Les boutiques, minuscules, se ferment par un volet de bois qui sert de comptoir.
Elles s'alignent le long de ruelles très étroites qui ne permettent souvent que le passage d'ânes ou de petites charrettes qui se faufilent dans cet univers de couleurs et de saveurs.
Au cœur de la vieille ville, elle a été voulue par le calife omeyyade Souleiman au VIIIe s. mais la majeure partie de la construction date des Mamelouks, au XVe s.
Elle a été bâtie dans l'enceinte de la cathédrale, qui avait elle-même pris la place de l'agora romain.
Son minaret carré de 45 mètres de haut est un des chefs-d'oeuvre de l'art seldjoukide.
Le caravansérail désigne dans le monde oriental l'auberge où s'arrêtent voyageurs et marchands, avec, autour d'une cour carrée, les locaux pour les ballots de marchandises et les bêtes, et à l'étage les chambres.
Ce caravansérail monumental du XVIIe s., parfaitement conservé, rappelle qu'Alep était avant tout un site commercial. On peut noter, sur les deux fenêtres de sa façade, d'un côté une croix et de l'autre le haut d'un minaret. La légende raconte qu'elles sont l'oeuvre de deux artisans, l'un chrétien et l'autre musulman. Elle rappelle que la Syrie, sous l'autorité des califes, a toujours connu une grande diversité religieuse.

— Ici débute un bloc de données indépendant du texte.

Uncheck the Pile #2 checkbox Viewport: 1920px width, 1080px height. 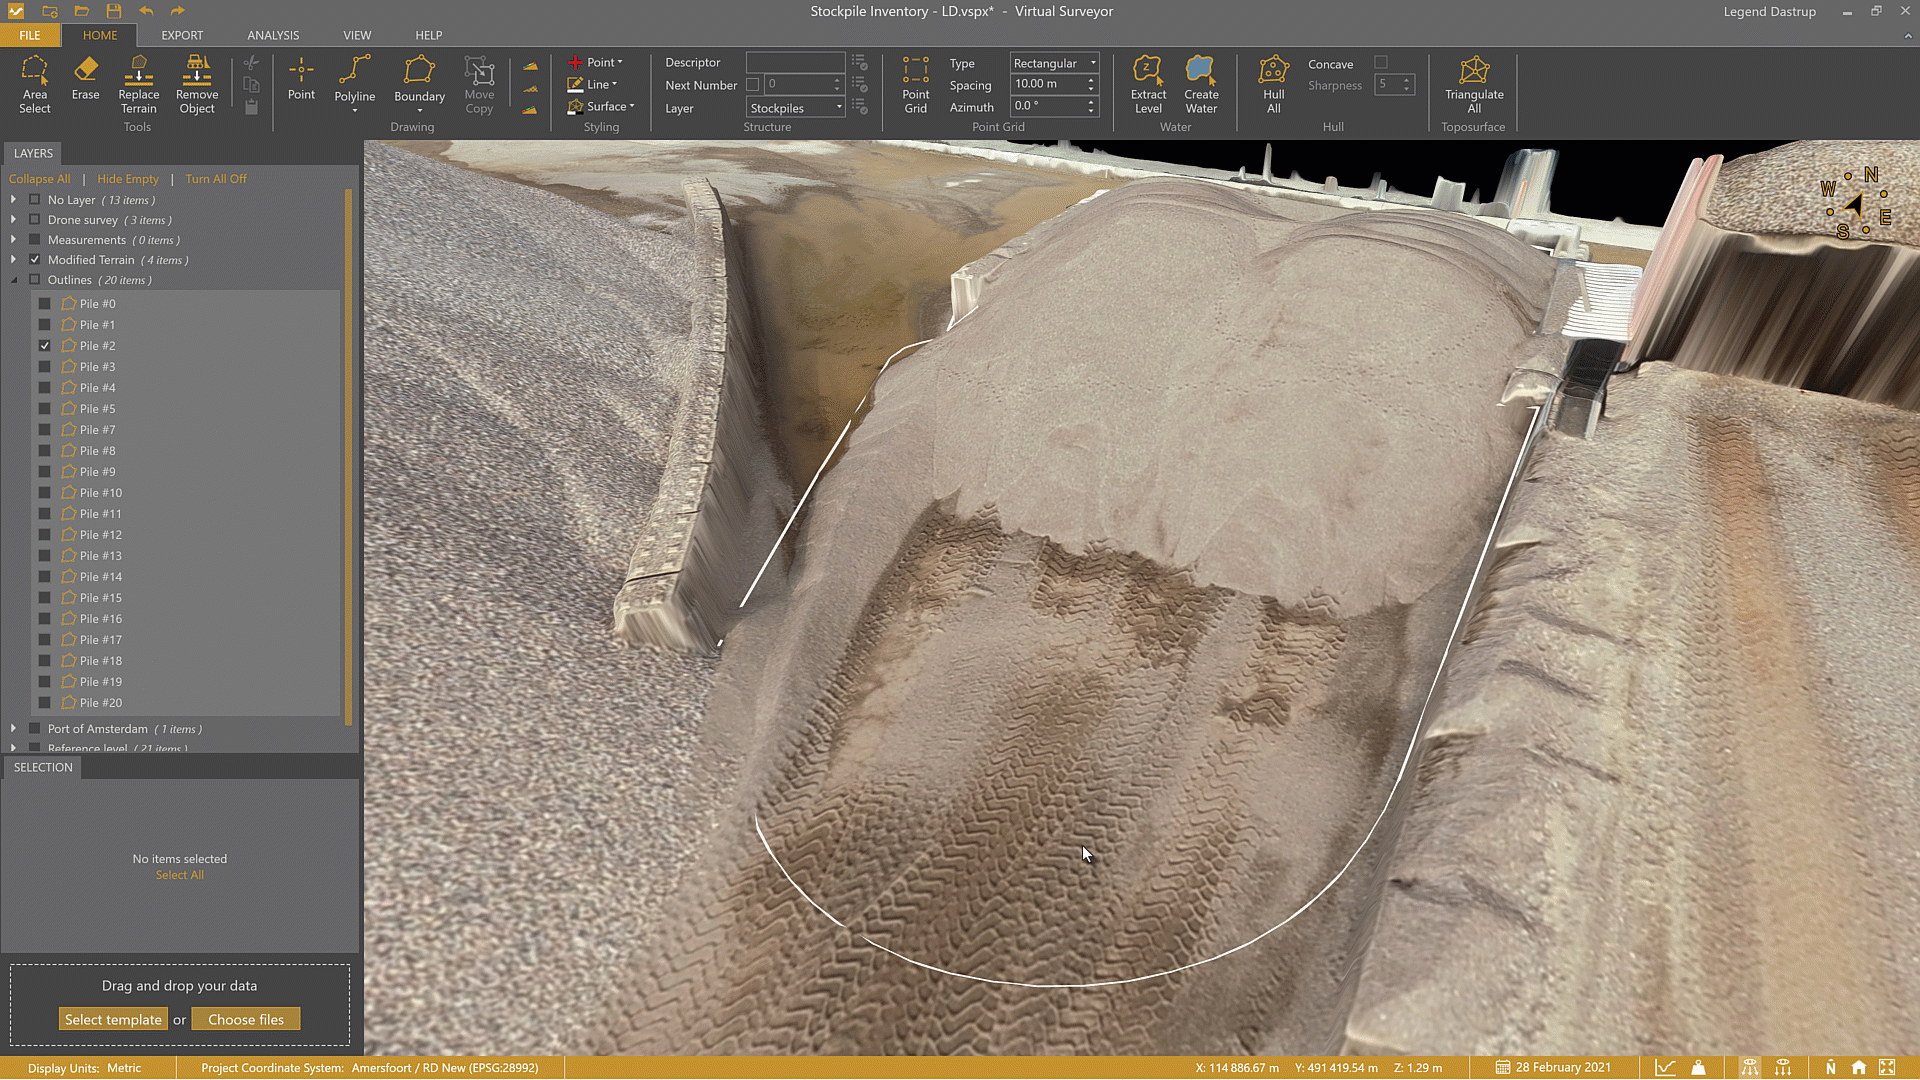(x=44, y=346)
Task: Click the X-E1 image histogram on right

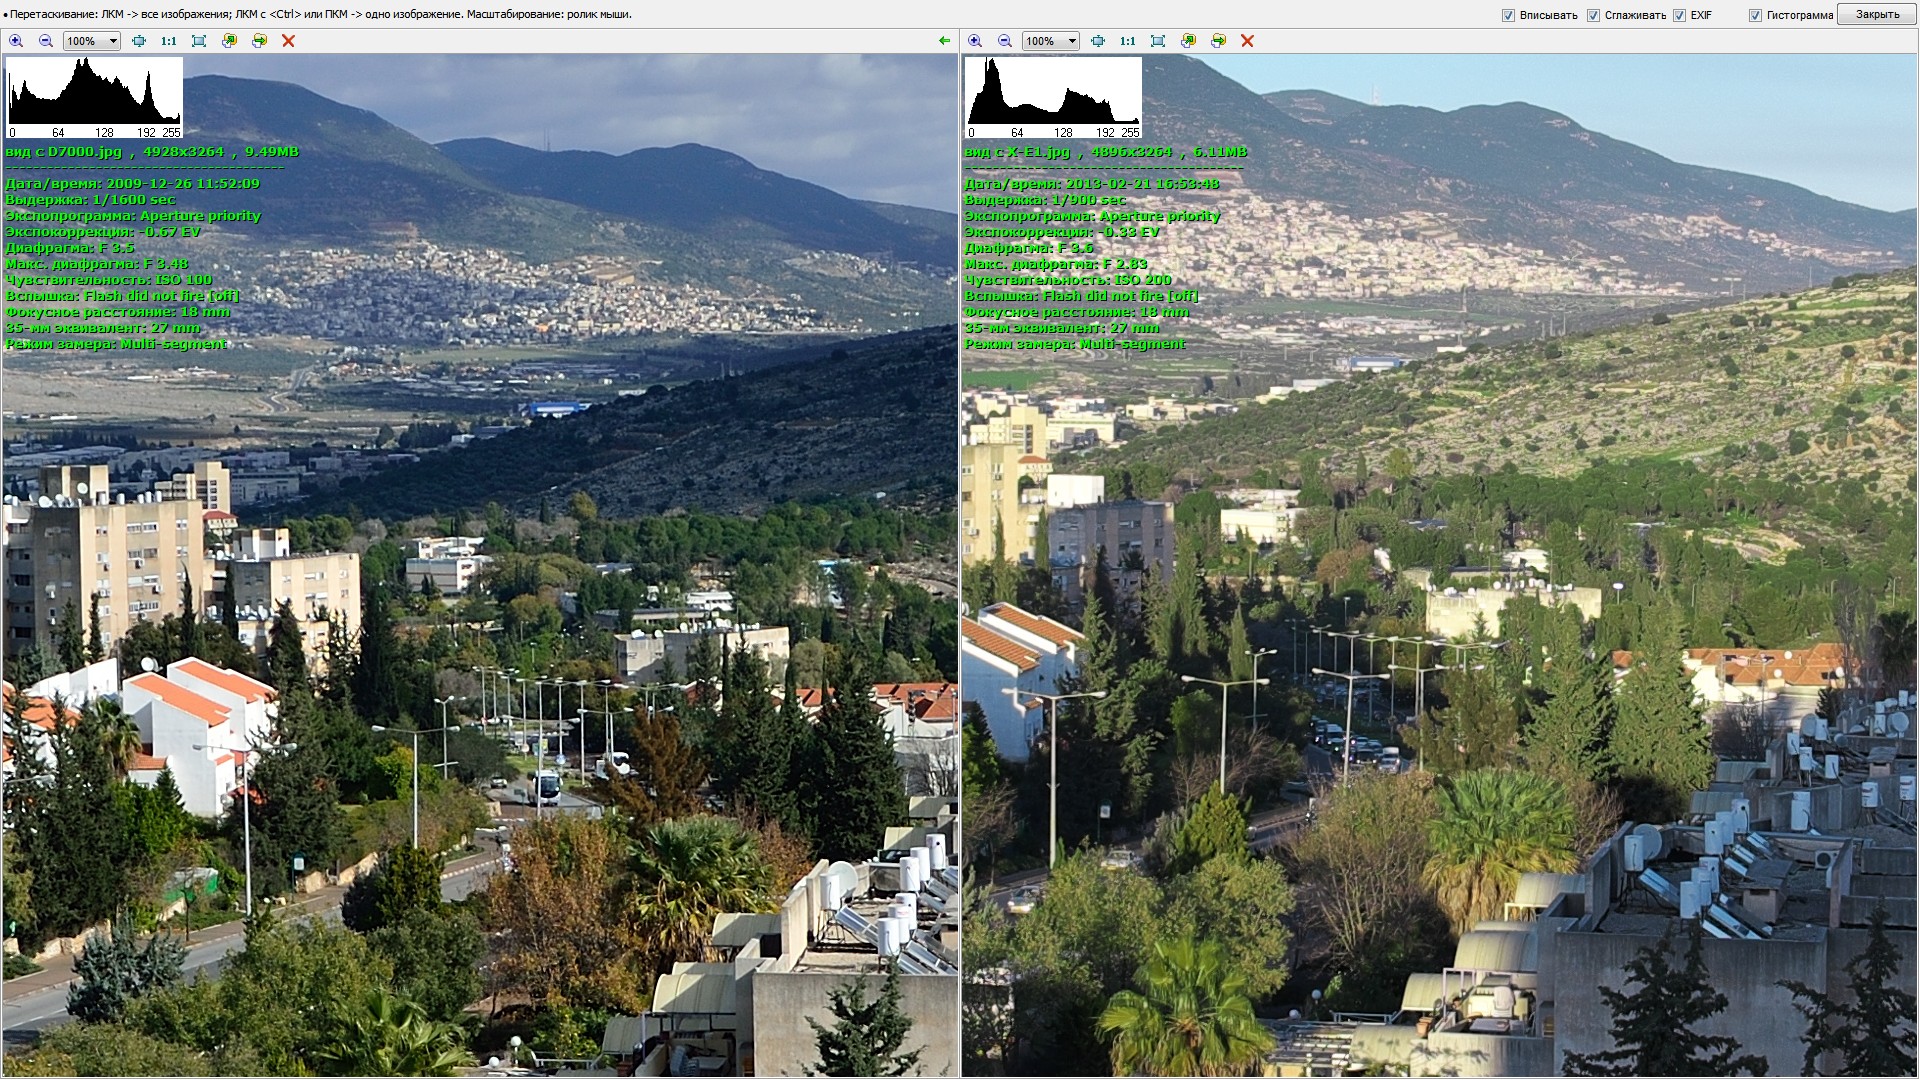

Construit au XIVe s., le bâtiment resté intact présente dans les anciennes cellules des malades une exposition sur la riche histoire de la médecine arabe.
Construit à partir du XVIIe s. par les marchands chrétiens maronites et arméniens enrichis dans le commerce du textile, ce quartier se compose de petites ruelles dallées et passages voutés.
Si la pistache a participé à la fortune d'Alep, c'est le savon qui a fait sa gloire. Connu depuis l'Antiquité, son usage a été développé par l'Islam qui fait de la propreté du corps une de ses priorités.
Toujours en activité, les savonneries font la réputation d'Alep depuis l'époque ayyoubide, au XIIe s. À la veille de la guerre civile, elles produisaient encore 25 000 pièces par jour (6 tonnes).
Composé d'un savant mélange d'huile d'olive, d'eau, de soude et de laurier bouilli dans d'énormes chaudrons, le savon est coulé sur le sol des fabriques où il demeure plusieurs mois, le temps que la pâte durcisse et se couvre d'une croûte verte empêchant la déshydratation du mélange. L'ensemble est ensuite débité en pains qui vont de nouveau sécher pendant neuf mois. Ils étaient alors autrefois vendus aux enchères dans le souk as-Saboun (« marché du savon »).
Bâtiment moderne sans charme, le musée archéologique d'Alep a pourtant une importance considérable : il renferme les trésors archéologiques de la région, en particulier des villes de Mari (XXXe s. av. J.-C.), d'Ebla (XXIV s. av. J.-C.) et d'Ougarit (XIIIe s. av. J.-C.) qui sont aux sources de la civilisation.
Une partie des vestiges du temple araméen de Tell Halaf (Xe s. av. J.-C.) y sont également visibles.
Ils sont d'autant plus précieux que la majorité des découvertes, en particulier les statues colossales en basalte, a été détruite ou gravement endommagée dans des bombardements à Berlin en 1943. À partir de milliers de débris, certaines ont été reconstituées et se trouvent aujourd'hui au musée de Pergame (Berlin).
On peut lire sur le sujet Ross Burns, Monuments de Syrie, guide historique (Ross Burns, éd. Dummar, 1998) et l'excellent livre d'Henri Stierlin : L'Art de l'Islam, Méditerranée (Gründ).